As mobile and online banking increases, foot traffic at bank branches nationally is decreasing. That development is driving some banks to experiment with the bank branch model, in some cases creating streamlined offices with employees who are trained to do more than deposit checks and disburse cash.


“I think we need to recognize that younger people do not utilize bank branches to the extent that we older people do,” says StellarOne Chairman Raymond D. Smoot Jr. “My children seldom go into a bank branch. Being able to deliver services online is important. It used to be in order to do a CD, you had to go to the bank and sit down and fill out a bunch of forms, and now an increasing number of banks are doing CDs online. I think there will continue to be branches but the number of branches in banking … will be declining as the delivery of banking services over the Internet expands.” (Charlottesville-based StellarOne plans to merge with Richmond-based Union First Market. See related story on page 59.)


This spring in Washington, D.C., Wells Fargo debuted a pilot 1,250-square-foot mini-branch with tech-friendly ATM screens. Bank employees with tablets walk around to assist customers as needed.


“It’s not the branch that’s dead; it’s the workflow and the technology that needs to be reinvigorated,” says Jonathan Velline, of Wells Fargo’s national ATM and store strategies.


The new mini-branch is virtually paperless and requires just 10 percent back-office space as opposed to the 40 percent a regular bank branch might require, Velline says. It also allowed the bank to open a new branch in an urban neighborhood where real estate is at a premium.
Typically, bank branches are about 4,000 square feet and cost about $4 million to build. As banks seek cost-cutting measures, expensive, large branches are low-hanging fruit, experts say.

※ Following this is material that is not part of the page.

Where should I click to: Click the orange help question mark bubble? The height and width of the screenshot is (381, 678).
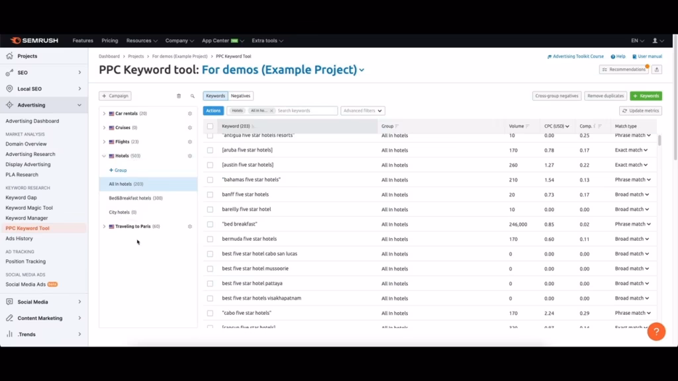[x=656, y=331]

Given how hard it is to increase revenues in the current operating environment and economy, “everyone is focused on costs and they’re taking a hard look at their branch structures … from the big guys all the way down to the small banks,” says BB&T Equity Research Analyst Blair Brantley.


Creating more tech-savvy branches and offering more mobile and online banking options also is important to the growing millennial customer demographic, Velline notes.


Not everyone thinks technology is crucial, however. At Martinsville-based Carter Bank & Trust, foot traffic has been growing at its 123 bank branches. That’s because Carter Bank & Trust doesn’t offer online banking or ATMs. The bank is considering online banking, but its board has been hesitant because of cyber-crime fears.


“The risk to the bank of significant monetary loss is greater than we think we ought to absorb at this time,” says Worth Harris Carter Jr., the bank’s chairman and president “The bank has continued to grow and prosper, even though we have customers who want [online banking].”


While some once said that ATMs and debit cards would also spell death for the bank branch, it’s clear that “generationally, [technology is] going to have a very, very big impact on the whole conventional [bank] branch as we know it,” says David West, senior vice president at the Richmond investment firm Davenport & Co. “Studies are showing … that the younger the person, the more technology they use, the less they feel they need to go in and visit a physical branch. While it’s not going to go away overnight by a long shot ... it’s very much going to impact the types of offices and branches banks use.”